On a practical, strategic level, navigating the crisis ahead while driving the economic and social transformation we need is going to require a great deal of such leadership. No one is likely to follow leaders or movements whose message is “the situation is hopeless and all is lost, but we may as well make a bit of effort on the way down”! Of course, not many campaigners are actually saying that, but if they feel it, even subconsciously, they risk projecting this into their work.
And let us remember that this is not like the situation Churchill faced, which was “realistically” hopeless. As we have outlined earlier and will return to in some detail, there is a rational argument that the future we wish for can be achieved—if we decide to pursue it. We know what we need to do, and we know how to do it. So we are completely capable of success.
So before we conclude this issue, I’d like to go back to my sadness at the state we are in and to the personal psychology of despair. It is very sad that we are going to wipe out 50 percent of global biodiversity that took billions of years to evolve. It is very sad that the changes that will now unfold in the global ecosystem means that billions of people will face painful, widespread, and long-lasting personal suffering. It is tragic that this will all occur without good reason and that we could have easily prevented it all.

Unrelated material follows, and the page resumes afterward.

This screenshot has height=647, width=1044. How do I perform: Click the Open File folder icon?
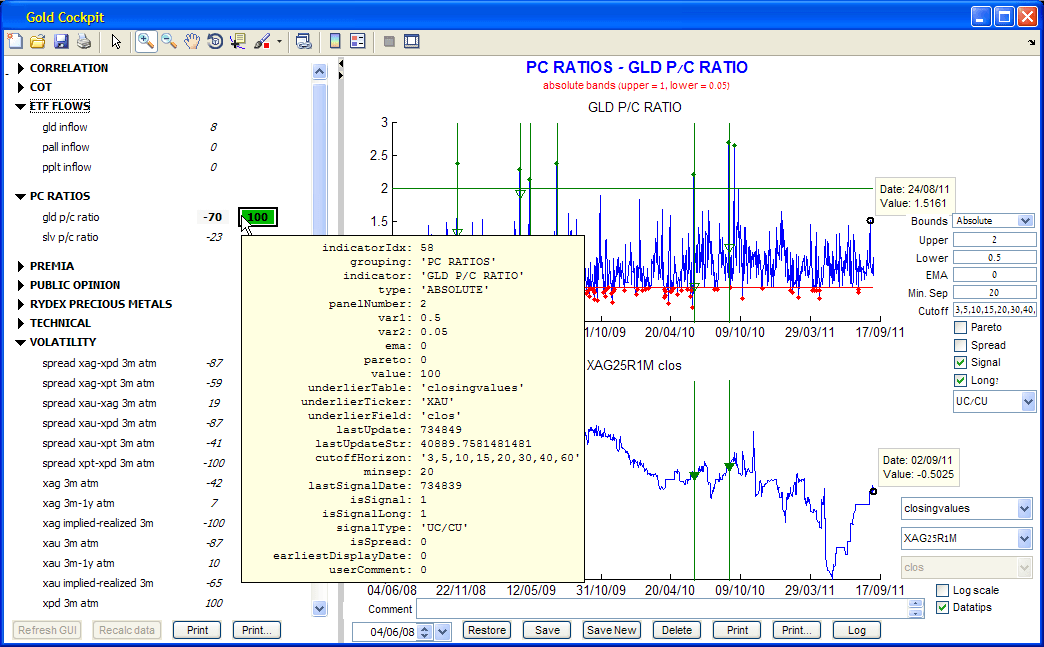pyautogui.click(x=38, y=41)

I have even at various times felt a huge sense of personal failure as an environmental campaigner. Failure that my movement and my life’s work has been unable to prevent this from occurring, despite the fact that millions of us could see it coming. I have felt anger in response and wanted to go back to campaigning so I could beat up on the companies like ExxonMobil that I think have done the most to derail efforts to address these issues. But in the end, I realize this is all just a projection of my sadness.
It is all very sad, and that was why I cried when presenting to that audience in New York. It was why Michelle and I cried when I recounted the story. However, it is what it is. Grieving is an appropriate response, but sustained despair is not.
One thing I have learned since understanding all this is that hope is self-reinforcing. If I focus on the Crash, I feel sad; if I focus on the opportunity, I feel good. If I live my days in hope, I am a happier person, and my wife tells me I’m a whole lot easier to live with! So it’s a quality-of-life question as well as a good political strategy. And as I’ve argued, it’s also a rational conclusion—the dam is about to break.
Given the challenges ahead, the choice to be optimistic is perhaps the most important and most political choice an individual can make. Once each of us has made that choice individually, it’s up to all of us to go out and help others make that choice as well. The timing remains crucial on this issue. The sooner the shift comes, the more options we will have on the table and the less pain we will ultimately have to endure. So get out there, roll up your sleeves, and live in hope.
Be realistic, be a Churchill, and demand the impossible.